THE PROBLEM:
The required output is every record, reproduced exactly.

(Saved data entries)
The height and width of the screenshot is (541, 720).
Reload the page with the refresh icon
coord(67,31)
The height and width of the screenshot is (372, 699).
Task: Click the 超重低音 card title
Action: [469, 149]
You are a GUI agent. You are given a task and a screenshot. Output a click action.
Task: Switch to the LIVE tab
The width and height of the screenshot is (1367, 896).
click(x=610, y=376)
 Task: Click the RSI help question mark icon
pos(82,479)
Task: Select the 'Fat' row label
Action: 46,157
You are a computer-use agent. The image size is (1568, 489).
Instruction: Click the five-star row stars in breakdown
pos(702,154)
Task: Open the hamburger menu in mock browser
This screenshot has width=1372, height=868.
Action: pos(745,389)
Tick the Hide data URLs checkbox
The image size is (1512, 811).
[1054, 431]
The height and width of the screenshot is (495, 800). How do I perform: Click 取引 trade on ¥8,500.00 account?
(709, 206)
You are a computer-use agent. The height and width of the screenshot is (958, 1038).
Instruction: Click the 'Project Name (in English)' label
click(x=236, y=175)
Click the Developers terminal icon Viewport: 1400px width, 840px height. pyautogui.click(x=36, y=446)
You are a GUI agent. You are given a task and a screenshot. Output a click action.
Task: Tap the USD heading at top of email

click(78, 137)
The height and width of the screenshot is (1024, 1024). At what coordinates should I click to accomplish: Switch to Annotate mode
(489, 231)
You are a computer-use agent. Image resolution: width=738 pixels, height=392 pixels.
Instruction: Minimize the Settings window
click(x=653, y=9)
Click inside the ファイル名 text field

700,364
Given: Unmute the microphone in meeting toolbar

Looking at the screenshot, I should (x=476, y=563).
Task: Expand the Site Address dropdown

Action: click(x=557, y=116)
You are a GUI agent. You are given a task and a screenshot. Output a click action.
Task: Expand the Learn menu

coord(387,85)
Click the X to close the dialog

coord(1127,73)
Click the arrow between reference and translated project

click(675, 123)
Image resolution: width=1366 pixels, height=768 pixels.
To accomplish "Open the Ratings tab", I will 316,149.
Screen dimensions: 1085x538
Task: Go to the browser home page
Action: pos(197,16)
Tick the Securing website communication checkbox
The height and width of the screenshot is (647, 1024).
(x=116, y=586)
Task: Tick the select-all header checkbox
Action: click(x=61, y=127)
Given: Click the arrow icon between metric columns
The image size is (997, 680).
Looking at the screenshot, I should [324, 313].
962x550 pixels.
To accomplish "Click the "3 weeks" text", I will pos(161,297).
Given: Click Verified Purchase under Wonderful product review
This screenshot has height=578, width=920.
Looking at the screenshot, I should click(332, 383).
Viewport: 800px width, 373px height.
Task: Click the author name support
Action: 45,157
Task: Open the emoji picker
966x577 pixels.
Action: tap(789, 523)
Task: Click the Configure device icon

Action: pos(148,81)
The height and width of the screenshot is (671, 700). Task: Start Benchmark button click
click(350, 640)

REPLY:
The height and width of the screenshot is (541, 720).
Reload the page with the refresh icon
coord(67,31)
The height and width of the screenshot is (372, 699).
Task: Click the 超重低音 card title
Action: [469, 149]
You are a GUI agent. You are given a task and a screenshot. Output a click action.
Task: Switch to the LIVE tab
The width and height of the screenshot is (1367, 896).
click(x=610, y=376)
 Task: Click the RSI help question mark icon
pos(82,479)
Task: Select the 'Fat' row label
Action: 46,157
You are a computer-use agent. The image size is (1568, 489).
Instruction: Click the five-star row stars in breakdown
pos(702,154)
Task: Open the hamburger menu in mock browser
This screenshot has width=1372, height=868.
Action: pos(745,389)
Tick the Hide data URLs checkbox
The image size is (1512, 811).
[1054, 431]
The height and width of the screenshot is (495, 800). How do I perform: Click 取引 trade on ¥8,500.00 account?
(709, 206)
You are a computer-use agent. The height and width of the screenshot is (958, 1038).
Instruction: Click the 'Project Name (in English)' label
click(x=236, y=175)
Click the Developers terminal icon Viewport: 1400px width, 840px height. pyautogui.click(x=36, y=446)
You are a GUI agent. You are given a task and a screenshot. Output a click action.
Task: Tap the USD heading at top of email

click(78, 137)
The height and width of the screenshot is (1024, 1024). At what coordinates should I click to accomplish: Switch to Annotate mode
(489, 231)
You are a computer-use agent. Image resolution: width=738 pixels, height=392 pixels.
Instruction: Minimize the Settings window
click(x=653, y=9)
Click inside the ファイル名 text field

700,364
Given: Unmute the microphone in meeting toolbar

Looking at the screenshot, I should (x=476, y=563).
Task: Expand the Site Address dropdown

Action: click(x=557, y=116)
You are a GUI agent. You are given a task and a screenshot. Output a click action.
Task: Expand the Learn menu

coord(387,85)
Click the X to close the dialog

coord(1127,73)
Click the arrow between reference and translated project

click(675, 123)
Image resolution: width=1366 pixels, height=768 pixels.
To accomplish "Open the Ratings tab", I will 316,149.
Screen dimensions: 1085x538
Task: Go to the browser home page
Action: pos(197,16)
Tick the Securing website communication checkbox
The height and width of the screenshot is (647, 1024).
(x=116, y=586)
Task: Tick the select-all header checkbox
Action: click(x=61, y=127)
Given: Click the arrow icon between metric columns
The image size is (997, 680).
Looking at the screenshot, I should [324, 313].
962x550 pixels.
To accomplish "Click the "3 weeks" text", I will pos(161,297).
Given: Click Verified Purchase under Wonderful product review
This screenshot has height=578, width=920.
Looking at the screenshot, I should click(332, 383).
Viewport: 800px width, 373px height.
Task: Click the author name support
Action: 45,157
Task: Open the emoji picker
966x577 pixels.
Action: tap(789, 523)
Task: Click the Configure device icon

Action: pos(148,81)
The height and width of the screenshot is (671, 700). Task: Start Benchmark button click
click(350, 640)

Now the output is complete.